** Text to read **
· · ·
I'm pretty new here, and I'm trying to stay conscious of forum etiquette, and I welcome any constructive criticism. I have created this new topic after having searched and not found an existing one covering this specific question:

How can insoluble oxalates be removed from stainless steel?

Brief background: I am having trouble removing stains from stainless steel flatware (irony noted), which I presume has calcium oxalate as a major component. In an attempt to remove red iron stains, and without thinking things through enough, I dissolved an arbitrary amount of oxalic acid in tap water and left some pieces of the flatware soaking in it for a few days. A white precipitate developed, which in retrospect may be calcium oxalate due to the hardness of my tap water. During the soaking, I observed slow gas formation on the metal surfaces. After removing and rinsing the flatware, I was left with surface staining which is well represented by the piece at the left of the image below. A piece of flatware not soaked in the oxalic acid tap water solution is shown to the right. It is pretty apparent that there’s still ferric iron present, but the main stain is now an off white layer.
· · ·
** Dataset section **

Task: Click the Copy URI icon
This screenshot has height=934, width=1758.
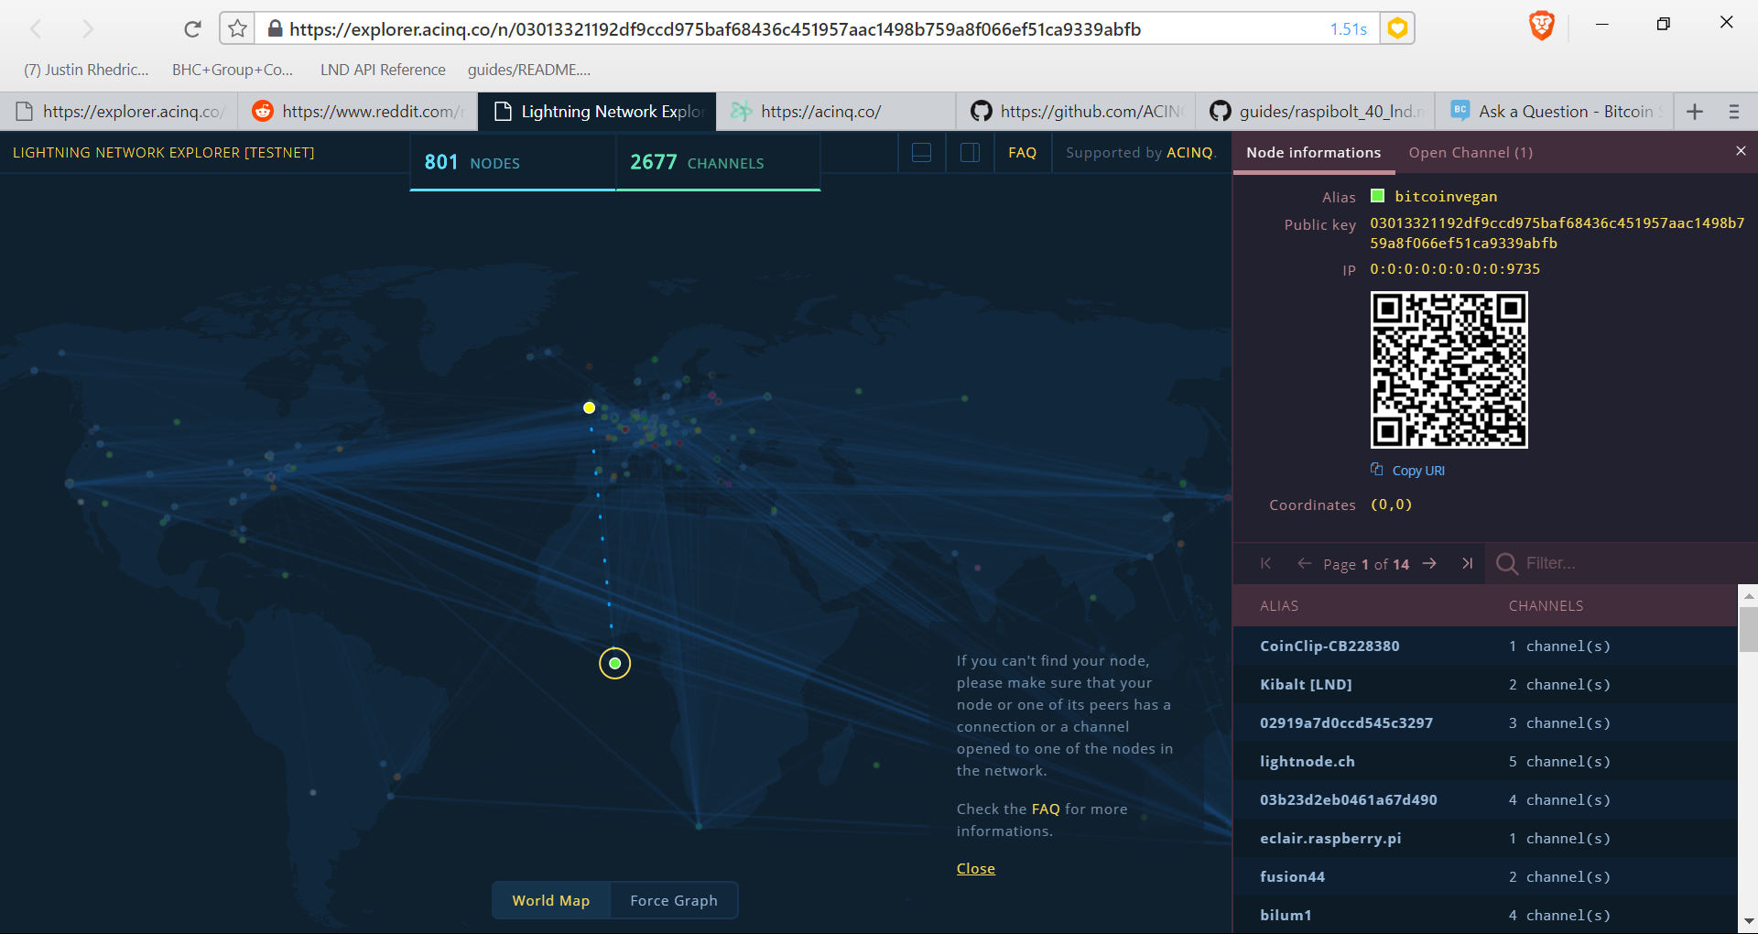Action: pyautogui.click(x=1376, y=470)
· · ·
** Tasks for this exercise **
A. In the post about stained stainless steel flatware, what did the writer see on the metal surfaces while the pieces were soaking?
B. Carry the post about stained stainless steel flatware further, picking up after its last sentence.
The listing comes from a different source than the post about stained flatware.

** Replies **
A. Slow gas formation.

B.
blemished flatware.jpg - 113kB

Now, I'm thinking that the off white staining/layer probably consists of some sort of insoluble oxalate(s), maybe calcium from the tap water. Comparing the solubilities from Wikipedia, it looks like calcium oxalate is 19 times less soluble in water than calcium carbonate!

I found a reference which discusses dissolving calcium oxalate using EDTA, with increasing dissolving ability with increasing EDTA concentration and with increasing pH:

So, I tried soaking a sample of the stained flatware in a solution of tetra sodium EDTA (with a measured pH of about 10) for about a week, but I got no noticeable removal of the stain. I then added sodium carbonate to the solution, with a resultant pH of 13 to 14, and even with that high pH, the stain shows little to no improvement after a few days. This surprises me because the reference claimed dissolution of a bulk piece (2 mm) of calcium oxalate in a 0.03 M solution of EDTA at a pH of 7.5 within 48 hrs. My solution was both more concentrated and at a higher pH, and so by the logic of the reference, should have fared even better.

It is quite possible that I am missing something obvious here. Perhaps a different approach is needed, like using an acid stronger than oxalic acid? Or maybe I need to oxidize the oxalate anions to CO2 somehow? Or maybe the stain layer is not even an oxalate at all?

I would love to hear any ideas about identification of and dissolution of insoluble oxalates.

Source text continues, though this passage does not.